Tasks:
• a. Reproduce word for word the part of the Christopher B. Roberts article that opens with the words containing "American academic" and closes with "engineering in 2012.".
• b. Resume the Christopher B. Roberts article after its last sentence, writing what would come next.

Extract to read:

══════════════════════════════

21st President of Auburn University
- Incumbent
- Assumed office May 16, 2022
- Preceded by: Jay Gogue

Personal details
- Spouse: Tracy Roberts ​(m. 1998)​
- Children: 2
- Alma mater: University of Missouri (B.S.) University of Notre Dame (M.S.),(Ph.D.)
- Profession: Academic administrator

= Christopher B. Roberts =

American academic

Christopher B. Roberts is the 21st and current president of Auburn University. He is a graduate of the University of Missouri and the University of Notre Dame.

== Early life and education ==
Roberts grew up in the small town of Ste. Genevieve, Missouri, and is the son of a music store owner. He graduated from Valle Catholic High School.

Roberts graduated from the University of Missouri in 1990 with a Bachelor of Science in chemical engineering and the University of Notre Dame with a Master of Science (1992) and Ph.D. (1994) in chemical engineering.

== Career ==
He joined the Auburn University faculty in 1994 upon graduating and became an assistant professor in its department of chemical engineering before becoming the department chair in 2003. He was named the dean of engineering in 2012.

On February 4, 2022, Roberts was announced as the next president of Auburn University, succeeding Jay Gogue. He took office on May 16 of the same year. He has stated that his number one goal is to "maintain Auburn’s student-centered experience."

══════════════════════════════

Study material:
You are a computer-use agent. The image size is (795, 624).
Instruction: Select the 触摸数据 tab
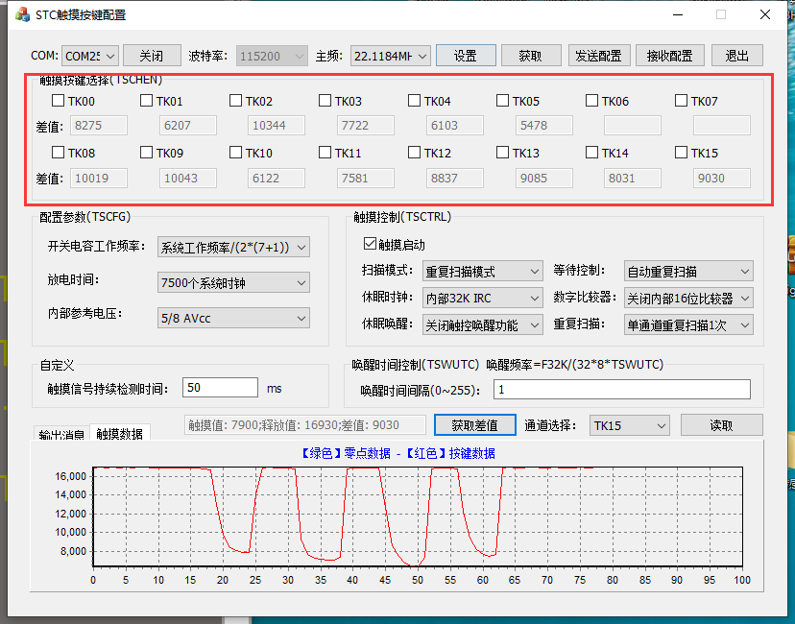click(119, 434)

══════════════════════════════

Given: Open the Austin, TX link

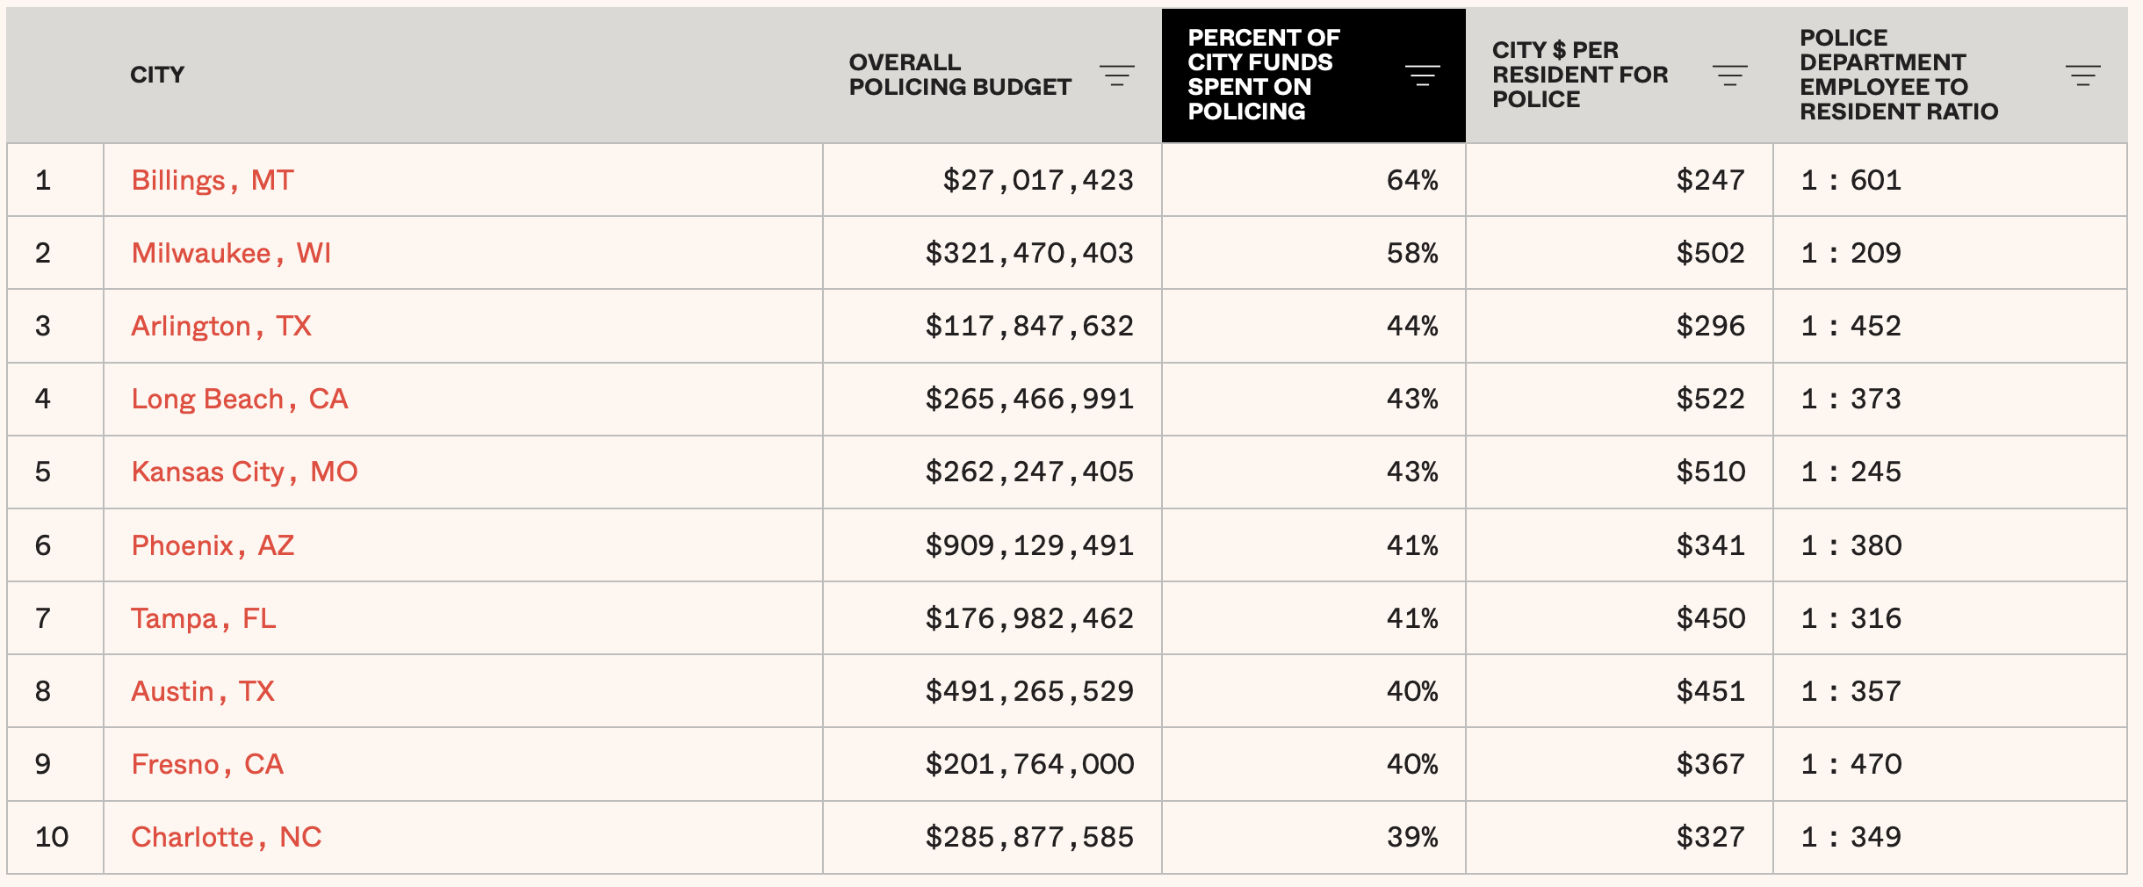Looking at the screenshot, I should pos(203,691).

══════════════════════════════

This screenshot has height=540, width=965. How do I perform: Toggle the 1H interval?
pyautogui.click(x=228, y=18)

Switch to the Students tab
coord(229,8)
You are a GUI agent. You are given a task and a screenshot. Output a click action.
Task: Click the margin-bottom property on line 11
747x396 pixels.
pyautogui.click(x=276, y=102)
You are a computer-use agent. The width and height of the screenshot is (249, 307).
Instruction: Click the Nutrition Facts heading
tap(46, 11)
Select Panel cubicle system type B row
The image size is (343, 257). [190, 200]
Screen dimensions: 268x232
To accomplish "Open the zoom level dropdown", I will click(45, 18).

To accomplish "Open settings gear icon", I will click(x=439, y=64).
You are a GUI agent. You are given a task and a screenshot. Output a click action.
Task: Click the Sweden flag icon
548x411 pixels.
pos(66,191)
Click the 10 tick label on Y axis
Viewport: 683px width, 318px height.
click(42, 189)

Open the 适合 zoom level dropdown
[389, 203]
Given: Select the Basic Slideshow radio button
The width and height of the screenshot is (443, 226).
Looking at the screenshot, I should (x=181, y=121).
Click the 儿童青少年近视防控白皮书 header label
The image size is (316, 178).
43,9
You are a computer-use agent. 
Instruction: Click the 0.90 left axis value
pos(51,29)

══════════════════════════════

Responses per task:
• a.
American academic

Christopher B. Roberts is the 21st and current president of Auburn University. He is a graduate of the University of Missouri and the University of Notre Dame.

== Early life and education ==
Roberts grew up in the small town of Ste. Genevieve, Missouri, and is the son of a music store owner. He graduated from Valle Catholic High School.

Roberts graduated from the University of Missouri in 1990 with a Bachelor of Science in chemical engineering and the University of Notre Dame with a Master of Science (1992) and Ph.D. (1994) in chemical engineering.

== Career ==
He joined the Auburn University faculty in 1994 upon graduating and became an assistant professor in its department of chemical engineering before becoming the department chair in 2003. He was named the dean of engineering in 2012.

• b.
== Controversy ==
On September 17, 2025, Roberts released a letter on Facebook saying he fired an unknown number of employees for "insensitive" social media posts regarding the murder of Charlie Kirk. These firings occurred after U.S. Sen. Tommy Tuberville, R-Alabama, demanded the firing of educators who 'mocked' the death of Charlie Kirk. It remains unclear the nature of the social media posts that led to firings or if the employees were members of (non-teaching) staff or educators. Roberts has still not released details of the posts or who was fired, raising questions about the exact rationale behind each firing. At least two lawsuits have been filed against Auburn University by former employees, one a former lecturer and another a landscaper, claiming infringement of their first Amendment rights.